- _Directions for this task_
Retype the entries below, from the line with "VIV (1034, 1909)" up to and including the line with "coordinates (128, 375).".

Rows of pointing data
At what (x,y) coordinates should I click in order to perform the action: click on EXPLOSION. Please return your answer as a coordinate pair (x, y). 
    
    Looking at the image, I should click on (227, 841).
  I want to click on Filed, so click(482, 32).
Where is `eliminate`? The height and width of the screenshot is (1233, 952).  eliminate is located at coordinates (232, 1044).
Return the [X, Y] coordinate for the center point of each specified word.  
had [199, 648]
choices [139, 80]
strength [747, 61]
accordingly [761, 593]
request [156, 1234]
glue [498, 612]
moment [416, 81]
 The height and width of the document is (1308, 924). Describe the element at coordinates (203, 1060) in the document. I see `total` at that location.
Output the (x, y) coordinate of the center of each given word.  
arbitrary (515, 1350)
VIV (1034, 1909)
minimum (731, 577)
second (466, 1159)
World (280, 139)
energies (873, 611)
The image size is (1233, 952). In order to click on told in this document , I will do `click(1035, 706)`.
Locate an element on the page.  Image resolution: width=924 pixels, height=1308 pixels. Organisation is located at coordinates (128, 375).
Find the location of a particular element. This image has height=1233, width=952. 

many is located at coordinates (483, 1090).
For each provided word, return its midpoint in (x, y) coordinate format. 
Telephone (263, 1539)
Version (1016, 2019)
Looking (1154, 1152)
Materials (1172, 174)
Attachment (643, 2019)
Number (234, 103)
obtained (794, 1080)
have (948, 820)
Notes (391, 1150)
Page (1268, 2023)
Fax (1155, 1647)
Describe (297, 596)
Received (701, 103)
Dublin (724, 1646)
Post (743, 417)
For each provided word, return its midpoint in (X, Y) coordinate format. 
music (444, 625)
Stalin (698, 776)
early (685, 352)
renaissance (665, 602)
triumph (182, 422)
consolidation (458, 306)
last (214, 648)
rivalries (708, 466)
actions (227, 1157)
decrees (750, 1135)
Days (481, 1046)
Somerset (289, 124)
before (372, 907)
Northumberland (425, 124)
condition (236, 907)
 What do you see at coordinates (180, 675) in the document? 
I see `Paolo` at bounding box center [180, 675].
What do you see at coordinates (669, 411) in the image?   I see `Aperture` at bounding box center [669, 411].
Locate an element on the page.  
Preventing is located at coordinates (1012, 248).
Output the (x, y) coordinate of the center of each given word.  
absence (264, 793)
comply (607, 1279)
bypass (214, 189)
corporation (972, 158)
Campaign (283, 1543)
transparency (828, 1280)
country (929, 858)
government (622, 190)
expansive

- _Answer to this exercise_
VIV (1034, 1909)
minimum (731, 577)
second (466, 1159)
World (280, 139)
energies (873, 611)
The image size is (1233, 952). In order to click on told in this document , I will do `click(1035, 706)`.
Locate an element on the page.  Image resolution: width=924 pixels, height=1308 pixels. Organisation is located at coordinates (128, 375).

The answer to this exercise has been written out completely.